The way I see it is that AMD made a judgment call 4-5 years ago and assumed that software progression would keep up with and even out-pace an ever-upward-scaling core count in the computing world that would try to feed the software that favored moar coars over IPC. It was a piss-poor call. Somewhere along the way somebody should have said "Hey, wait a minute. Maybe we were overly optimistic in our assessment." Instead, they stuck with it and the delays were both due to GloFo as well as an attempt to cover up the poor performance -- I think that's why it's got so much damn cache and was about 2 years too late.
I think they can certainly do quite a bit to patch it up, but what it's going to require and the amount of time that's needed is another story. They wanted to hold IPC the same with Bulldozer but missed that mark by -10%. In certain cases, a 2500K beats an 8150 by 40-50% in single-threaded performance. That's absolutely atrocious and they quite simply don't have a chance in hell of closing that gap with Piledriver nor Steamroller. I'm guessing they'll try their best by addressing the uberslow cache speeds, bump up stock clocks and that will allow Piledriver to do well in highly-threaded workloads and get close to or even slightly beat the 2600K (remember, that was the whole intent of CMT anyway) but will still display its weaknesses in low-threaded applications but by a smaller margin
What will be really interesting is to see if there was something that was missed and can be improved within the fetch/decoder within a module so that -20% performance hit within-module can be mitigated. I think any changes for the better on that end will help them tremendously as far as highly-threaded workloads go. Basically, attempt to make CMT look less like CMT as far as benchmarks go but still advantageous on the fab and $$ side.
edit:
Just want to add that if you see Piledriver stock clock speeds increased drastically (and judging by the Trinity APUs that does look to be the case) I'd be extremely wary of any significant IPC increases. What they did was lengthen the pipeline and increase the latencies (the cache being the biggie here) so the high clock speeds was something that Bulldozer required in order to make up for that intended IPC halt. Higher clock speeds at lower TDP likely means the cache speeds haven't been addressed and instead they're ramping up the clock speeds on a more refined process in order to make up some ground in per-core performance. Those would be the bad signs.
Unfortunately it seems that's exactly what AMD did. I ran the numbers on Trinity's clock speed in comparison to Llano (both 65W TDP variants and not including Turbo) and AMD's estimates pointed to a ~20-30% increase in PCmark Vantage, which roughly equated to the increase in clock speed from Llano to Trinity.
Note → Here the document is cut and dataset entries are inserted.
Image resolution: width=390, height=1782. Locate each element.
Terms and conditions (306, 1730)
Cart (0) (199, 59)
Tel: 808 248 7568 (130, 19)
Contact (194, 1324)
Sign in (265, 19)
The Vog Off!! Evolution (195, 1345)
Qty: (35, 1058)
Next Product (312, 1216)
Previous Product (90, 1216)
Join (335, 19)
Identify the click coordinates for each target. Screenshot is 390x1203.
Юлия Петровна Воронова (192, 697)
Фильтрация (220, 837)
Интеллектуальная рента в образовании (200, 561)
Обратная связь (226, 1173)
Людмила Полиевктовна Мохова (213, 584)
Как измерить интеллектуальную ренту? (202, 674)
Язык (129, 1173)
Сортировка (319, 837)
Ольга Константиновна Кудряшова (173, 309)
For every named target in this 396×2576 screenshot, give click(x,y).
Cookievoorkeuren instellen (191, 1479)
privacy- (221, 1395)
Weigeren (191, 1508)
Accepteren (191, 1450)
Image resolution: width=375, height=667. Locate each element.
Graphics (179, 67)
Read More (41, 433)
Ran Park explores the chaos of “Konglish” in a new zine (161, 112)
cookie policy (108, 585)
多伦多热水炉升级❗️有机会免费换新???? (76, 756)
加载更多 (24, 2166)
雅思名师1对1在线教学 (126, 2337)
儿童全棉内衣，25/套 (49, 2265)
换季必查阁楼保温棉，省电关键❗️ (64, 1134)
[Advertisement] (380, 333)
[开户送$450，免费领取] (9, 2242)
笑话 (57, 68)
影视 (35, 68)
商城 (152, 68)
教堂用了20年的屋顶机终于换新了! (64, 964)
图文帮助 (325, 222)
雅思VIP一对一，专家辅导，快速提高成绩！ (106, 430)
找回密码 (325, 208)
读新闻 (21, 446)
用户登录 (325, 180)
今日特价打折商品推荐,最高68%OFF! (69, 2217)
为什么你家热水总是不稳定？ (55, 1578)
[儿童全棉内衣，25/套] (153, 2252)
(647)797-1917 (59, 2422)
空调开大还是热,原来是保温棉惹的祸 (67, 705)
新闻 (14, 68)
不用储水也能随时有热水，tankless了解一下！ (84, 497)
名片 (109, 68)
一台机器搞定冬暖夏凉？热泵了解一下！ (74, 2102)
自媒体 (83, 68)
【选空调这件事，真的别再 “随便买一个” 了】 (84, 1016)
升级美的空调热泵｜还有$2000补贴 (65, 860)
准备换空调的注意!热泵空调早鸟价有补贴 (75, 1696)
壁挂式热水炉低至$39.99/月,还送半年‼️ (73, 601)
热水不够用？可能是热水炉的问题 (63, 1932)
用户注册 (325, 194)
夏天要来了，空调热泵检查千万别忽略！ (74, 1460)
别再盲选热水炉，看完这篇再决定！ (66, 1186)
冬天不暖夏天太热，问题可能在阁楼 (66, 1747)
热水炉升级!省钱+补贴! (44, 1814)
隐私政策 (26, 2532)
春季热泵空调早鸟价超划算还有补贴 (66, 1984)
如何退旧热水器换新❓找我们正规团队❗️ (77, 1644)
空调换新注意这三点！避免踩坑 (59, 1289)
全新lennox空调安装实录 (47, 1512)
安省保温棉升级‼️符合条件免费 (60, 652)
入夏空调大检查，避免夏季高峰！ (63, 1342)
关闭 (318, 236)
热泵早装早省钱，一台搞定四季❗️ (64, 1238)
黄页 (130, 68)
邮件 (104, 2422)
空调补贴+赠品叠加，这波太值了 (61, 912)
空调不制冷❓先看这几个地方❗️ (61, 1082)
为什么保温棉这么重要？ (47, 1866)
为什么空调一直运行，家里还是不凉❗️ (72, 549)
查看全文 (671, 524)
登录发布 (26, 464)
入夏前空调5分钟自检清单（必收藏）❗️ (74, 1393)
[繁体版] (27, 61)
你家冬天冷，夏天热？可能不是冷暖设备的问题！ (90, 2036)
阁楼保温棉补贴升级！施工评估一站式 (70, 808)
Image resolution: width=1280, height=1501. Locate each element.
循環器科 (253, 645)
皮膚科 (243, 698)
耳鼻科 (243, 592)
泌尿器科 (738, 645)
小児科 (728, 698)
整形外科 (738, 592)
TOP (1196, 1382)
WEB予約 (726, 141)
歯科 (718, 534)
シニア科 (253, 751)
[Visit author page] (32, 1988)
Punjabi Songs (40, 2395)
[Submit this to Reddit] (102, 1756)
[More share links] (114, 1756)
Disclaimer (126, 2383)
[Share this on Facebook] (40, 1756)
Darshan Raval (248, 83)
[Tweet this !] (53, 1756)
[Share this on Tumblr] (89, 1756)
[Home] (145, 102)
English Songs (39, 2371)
In short, if we're to assume
these xbit graphs and AMD performance estimates are accurate, we'd be looking at Trinity equaling Llano's IPC and that performance improvement would be a direct result of higher clock speeds. That's a good sign even though I just stated it's a bad sign (!) and in essence should have been what Bulldozer brought to the table because this was the initial plan for Bulldozer from the get-go, but it also paints a poor picture going forward because they'll HAVE to change their approach from clock speeds to IPC increases due to their slow progression and limitations on the fab front. It looks as if they took the easy road and just bumped up clock speeds with a minor IPC increase to overcome Bulldozer's initial shortcomings. It looks as if it's a step in the right direction for the short term, but long term they'll require a complete overhaul in approach.
The good sign (better sign, imo) would be a leveling off of clock speeds on a smaller node (not happening until 2013 at the earliest) and a decrease in TDP on CPUs rather than APUs. It's a bit more difficult to judge the APUs because of how strong AMD's graphical performance is and just how it would affect the entire chip. There's also the issue of whether we'll even see any more AMD CPUs for the desktop after Vishera. According to their slides on FA day they're planning to replace them all with APUs going forward.
adding even more to this
😛
http://www.ilsistemista.net/index.p...omparison-whats-wrong-with-amd-bulldozer.html
Not very good grammar (seems to be foreign), but the dude does a good job of gathering info from many sources and puts it together really well.